Al Pierce just got his broker certification from Washington’s state-run exchange on Oct. 17. That’s nearly three weeks after the exchange opened and almost two months since he completed the required training on Sept. 3.

“That’s disappointing, certainly,” says the president of the Washington Association of Health Underwriters and managing member of O’Connell-Pierce Benefits, LLC in Spokane, Wash.

The state released numbers on Tuesday that about 4,520 people have bought health coverage. “I would have to imagine that a portion, if not a good portion, of those did not have … an agent,” he says, because of how late into October he received his own “agent writing number.”

‘Our market now’

Washington is unique in that only two counties have a SHOP exchange component. Although traditionally a group benefits adviser Pierce, who does not work in one of those two counties, will be enrolling only individuals when working on the exchanges.

“We understand that this is our market now, and we’re looking at this as an opportunity to expand and grow our business,” he says. “We were thinking we were a part of putting together an exchange that will work for everyone — the consumer, the state, the exchange itself and the broker community — because that’s our marketplace.”

He explains that WAHU worked hard to make suggestions for how brokers can help consumers the most on the exchange. But the group “felt shut out” when the state neglected to include an option for individuals signing themselves up to input an agent’s number to link the sale to that agent.

The way it works now is that when “a person makes an account they get a drop-down menu of agent names and can choose one.” But with many people window shopping, if they do not do the agent selection first, but do receive advice from an agent at some point, he explains it’s difficult for the consumer to add an agent’s number when making their final purchase.

Pierce reiterates: “Things have been disappointing on the agent side, but the exchange itself had 1.9 million hits on Oct. 1 …. and it’s accomplishing what I think their intent is, which is to allow access to information from a consumer point of view.”

Other states

EBA has reported on California’s similar bottleneck in agent certification, with only 1,295 insurance agents cleared to work on the exchange by Oct. 12, with 3,382 approvals in progress. So while many media outlets have been reporting that the state-run exchanges like Washington, Connecticut and Kentucky are working better than the federally-run, it’s not quite that way from the broker perspective.

“In Kentucky, we have small groups thinking about individual a lot,” says Matt Schwartz, president of Schwartz Employee Benefits in Louisville, Ky., and president of Kentucky Association of Health Underwriters. This is a trend that other brokers have flagged since Oct. 1.

“It’s a big sigh of relief that we don’t have the problems that everyone else has,” Schwartz says about website and rate issues. And Schwartz and his colleague who went through the state’s broker training didn’t have problems with certification, either. Where there are problems in Kentucky, he says, is on the SHOP exchange.

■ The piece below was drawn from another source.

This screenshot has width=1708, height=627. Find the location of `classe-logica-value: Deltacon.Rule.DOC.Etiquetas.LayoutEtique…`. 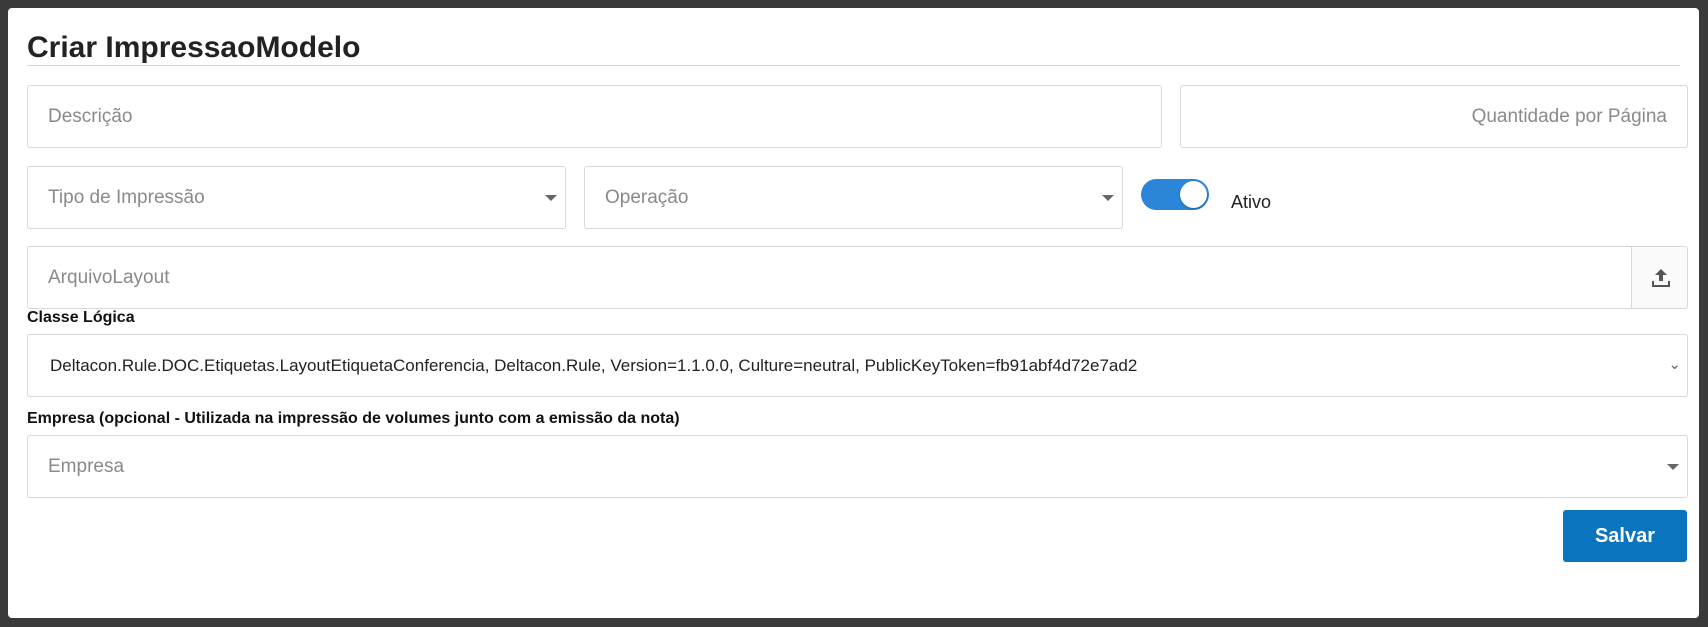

“The only small-group rates we have so far are Anthem, and they’re not really ready yet,” he says. “We can’t go on a computer. We have to send it to them on paper and wait.” And for an agent who isn’t planning to focus on individuals much at all, this is a problem.

Both Pierce and Schwartz were hopeful that the worst is over for brokers. “I have a feeling that I’ll see more qualified health plans sold over the coming weeks and months because I think those people will be involved with agents who were waiting for their names to appear on the site,” Pierce says.